Mohammad Mahdi Salih Al-Rawi (محمد مهدي صالح الراوي) is an Iraqi politician who was Trade Minister in the government of President Saddam Hussein. He was the Minister of Finance from 1989 to 1991.

==Pre-War Career==
Salih was born between 1947 and 1949 in Al Anbar Governorate in western Iraq. He was the Chief of Saddam Hussein's Presidential Office in the mid-1980s and then became Minister of Trade from 1987 until the downfall of Hussein.
In October 1995, the United States listed al Salih as a Designated Individual under their programme of sanctions against Iraq. al-Salih guided Ibrahim Hesqel, who was Trade Envoy to China.

==2003 Iraq War==
Following the United States-led invasion of Iraq in 2003, the United States distributed a deck of most-wanted Iraqi playing cards, which included al-Saleh as the "six of hearts". His assets were frozen under United Nations Security Council Resolution 1483 as a former official. He was taken into custody by the US on 23 April 2003. He was held by the US military at Camp Cropper, a base just outside Baghdad. In July 2010, seven years after his capture, he was handed over to the custody of the Iraq government.
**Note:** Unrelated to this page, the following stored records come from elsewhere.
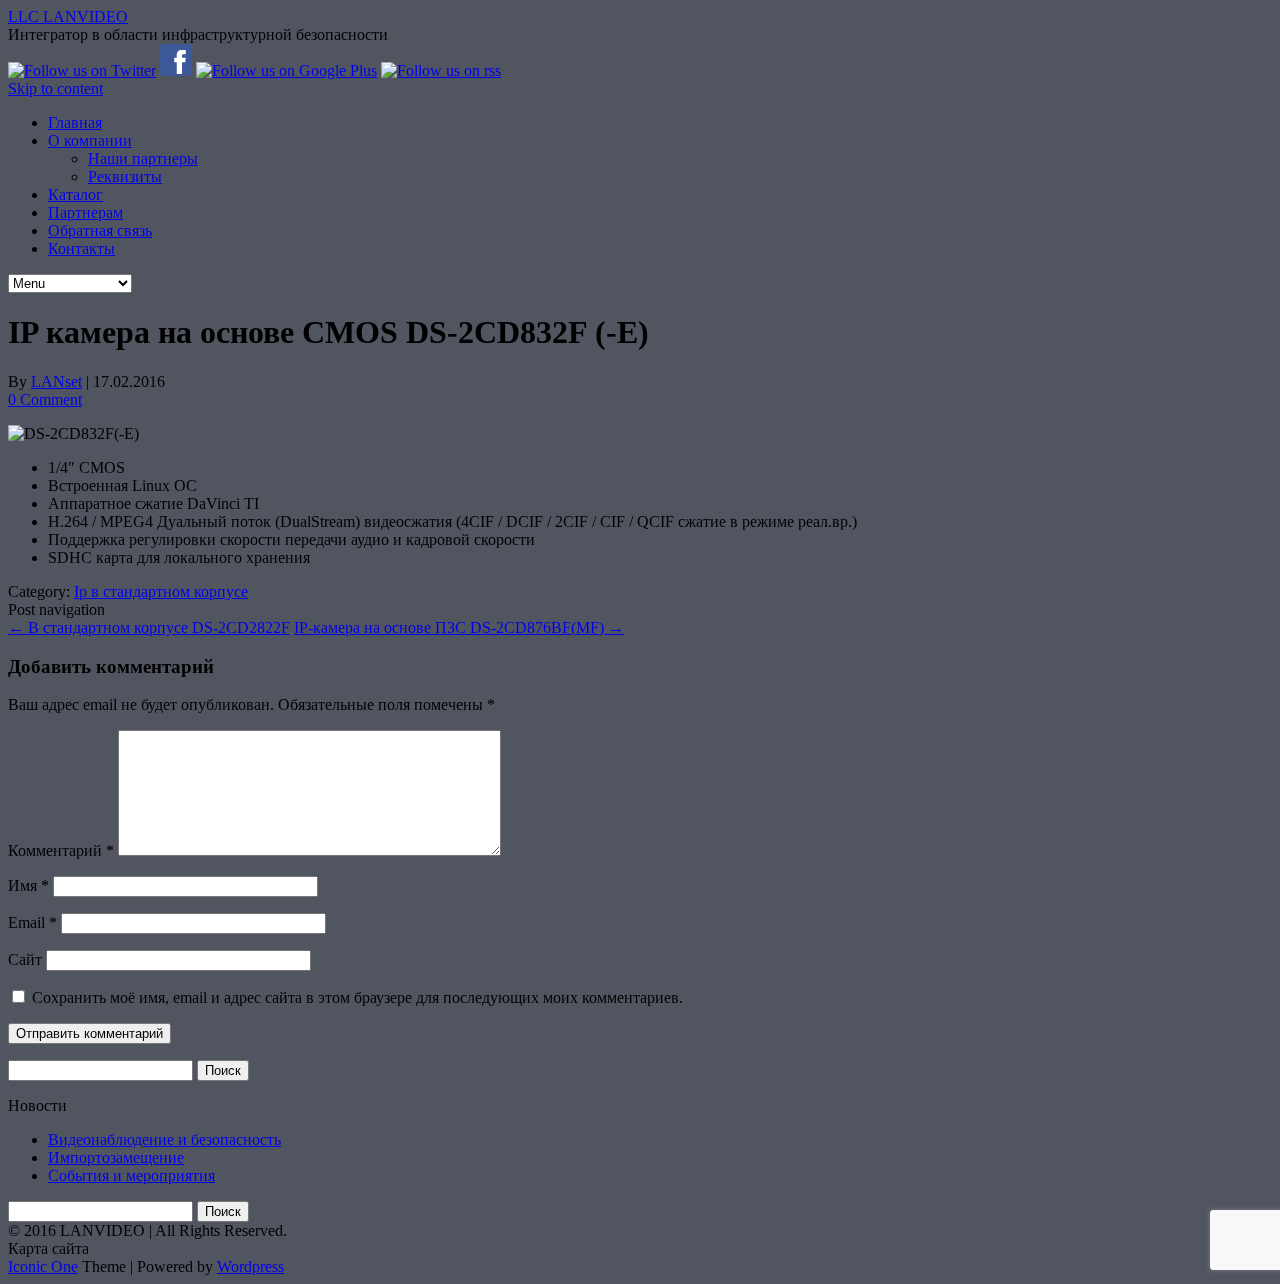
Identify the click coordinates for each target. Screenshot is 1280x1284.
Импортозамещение (116, 1157)
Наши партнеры (143, 158)
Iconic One (43, 1266)
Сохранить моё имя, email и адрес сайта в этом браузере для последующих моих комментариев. (357, 997)
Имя (28, 885)
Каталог (75, 194)
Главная (75, 122)
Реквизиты (125, 176)
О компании (90, 140)
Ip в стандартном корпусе (161, 591)
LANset (56, 381)
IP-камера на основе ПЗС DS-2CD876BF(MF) (459, 627)
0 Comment (45, 399)
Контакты (81, 248)
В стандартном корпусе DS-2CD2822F (149, 627)
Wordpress (250, 1266)
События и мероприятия (131, 1175)
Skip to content (55, 88)
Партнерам (85, 212)
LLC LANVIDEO (68, 16)
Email (32, 922)
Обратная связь (100, 230)
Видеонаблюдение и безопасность (164, 1139)
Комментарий (61, 850)
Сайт (25, 959)
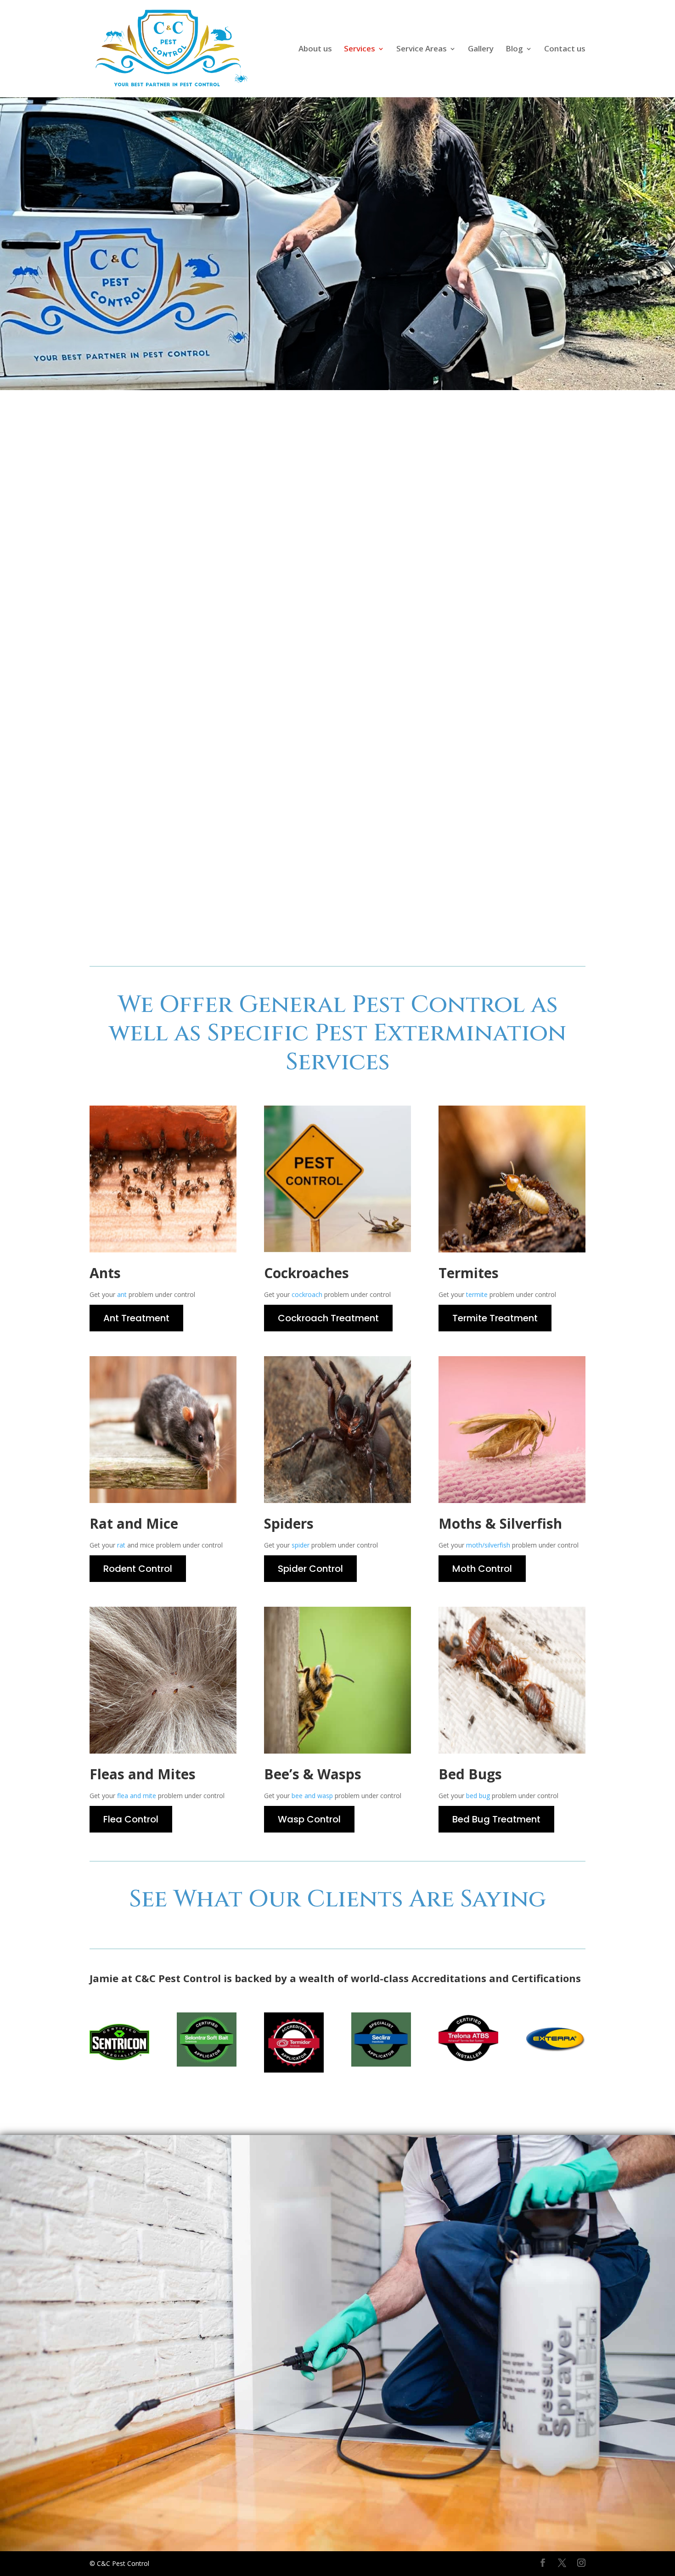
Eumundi (555, 2311)
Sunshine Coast (218, 451)
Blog (514, 49)
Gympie (532, 2300)
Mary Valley (459, 2300)
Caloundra (473, 2367)
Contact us (564, 49)
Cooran (557, 2289)
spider (300, 1545)
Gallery (481, 49)
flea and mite (136, 1795)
In 2011 he was found innocent of charges against him and in March 2012 he was released by the Iraqi authorities and immediately left the country.

==Post-War==
Following the 2013 Al Anbar governorate election, Salih was rumoured to be a candidate supported by the Uniters List for the position of Governor of Anbar. The Uniters List later denied the rumours. In 2014 he was living in Amman, Jordan.